[Collected data entries]
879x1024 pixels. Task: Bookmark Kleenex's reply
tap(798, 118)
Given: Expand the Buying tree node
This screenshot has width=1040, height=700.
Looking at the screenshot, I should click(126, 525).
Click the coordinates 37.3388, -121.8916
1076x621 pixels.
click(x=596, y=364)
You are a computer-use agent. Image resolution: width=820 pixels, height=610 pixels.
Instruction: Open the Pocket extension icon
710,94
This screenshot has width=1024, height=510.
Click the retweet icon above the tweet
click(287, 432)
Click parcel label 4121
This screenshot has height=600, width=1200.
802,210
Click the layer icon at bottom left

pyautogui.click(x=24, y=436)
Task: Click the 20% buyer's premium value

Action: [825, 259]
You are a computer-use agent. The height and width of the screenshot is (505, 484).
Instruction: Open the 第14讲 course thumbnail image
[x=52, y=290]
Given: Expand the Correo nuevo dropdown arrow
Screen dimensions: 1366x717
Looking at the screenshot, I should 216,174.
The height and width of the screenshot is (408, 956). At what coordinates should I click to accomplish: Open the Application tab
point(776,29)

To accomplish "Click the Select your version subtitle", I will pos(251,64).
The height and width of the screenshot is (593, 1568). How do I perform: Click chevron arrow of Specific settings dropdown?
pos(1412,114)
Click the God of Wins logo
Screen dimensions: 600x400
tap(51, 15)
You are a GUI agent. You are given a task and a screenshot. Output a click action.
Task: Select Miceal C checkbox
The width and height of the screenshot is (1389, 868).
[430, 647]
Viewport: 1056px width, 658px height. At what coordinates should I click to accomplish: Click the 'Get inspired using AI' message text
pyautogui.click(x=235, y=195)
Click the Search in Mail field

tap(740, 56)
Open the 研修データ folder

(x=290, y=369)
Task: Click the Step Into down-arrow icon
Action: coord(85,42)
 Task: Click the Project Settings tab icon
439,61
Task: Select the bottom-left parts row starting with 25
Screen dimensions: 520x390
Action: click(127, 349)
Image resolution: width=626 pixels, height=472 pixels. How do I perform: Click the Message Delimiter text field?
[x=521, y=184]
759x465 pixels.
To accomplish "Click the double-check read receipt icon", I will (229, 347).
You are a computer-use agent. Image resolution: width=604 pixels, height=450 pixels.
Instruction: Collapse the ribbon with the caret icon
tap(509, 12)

- **WHAT THIS TASK INVOLVES**: Write out every record verbatim.

- **TASK RESPONSE**:
879x1024 pixels. Task: Bookmark Kleenex's reply
tap(798, 118)
Given: Expand the Buying tree node
This screenshot has width=1040, height=700.
Looking at the screenshot, I should click(126, 525).
Click the coordinates 37.3388, -121.8916
1076x621 pixels.
click(x=596, y=364)
You are a computer-use agent. Image resolution: width=820 pixels, height=610 pixels.
Instruction: Open the Pocket extension icon
710,94
This screenshot has width=1024, height=510.
Click the retweet icon above the tweet
click(287, 432)
Click parcel label 4121
This screenshot has height=600, width=1200.
802,210
Click the layer icon at bottom left

pyautogui.click(x=24, y=436)
Task: Click the 20% buyer's premium value

Action: [825, 259]
You are a computer-use agent. The height and width of the screenshot is (505, 484).
Instruction: Open the 第14讲 course thumbnail image
[x=52, y=290]
Given: Expand the Correo nuevo dropdown arrow
Screen dimensions: 1366x717
Looking at the screenshot, I should 216,174.
The height and width of the screenshot is (408, 956). At what coordinates should I click to accomplish: Open the Application tab
point(776,29)

To accomplish "Click the Select your version subtitle", I will pos(251,64).
The height and width of the screenshot is (593, 1568). How do I perform: Click chevron arrow of Specific settings dropdown?
pos(1412,114)
Click the God of Wins logo
Screen dimensions: 600x400
tap(51, 15)
You are a GUI agent. You are given a task and a screenshot. Output a click action.
Task: Select Miceal C checkbox
The width and height of the screenshot is (1389, 868).
[430, 647]
Viewport: 1056px width, 658px height. At what coordinates should I click to accomplish: Click the 'Get inspired using AI' message text
pyautogui.click(x=235, y=195)
Click the Search in Mail field

tap(740, 56)
Open the 研修データ folder

(x=290, y=369)
Task: Click the Step Into down-arrow icon
Action: coord(85,42)
 Task: Click the Project Settings tab icon
439,61
Task: Select the bottom-left parts row starting with 25
Screen dimensions: 520x390
Action: click(127, 349)
Image resolution: width=626 pixels, height=472 pixels. How do I perform: Click the Message Delimiter text field?
[x=521, y=184]
759x465 pixels.
To accomplish "Click the double-check read receipt icon", I will (229, 347).
You are a computer-use agent. Image resolution: width=604 pixels, height=450 pixels.
Instruction: Collapse the ribbon with the caret icon
tap(509, 12)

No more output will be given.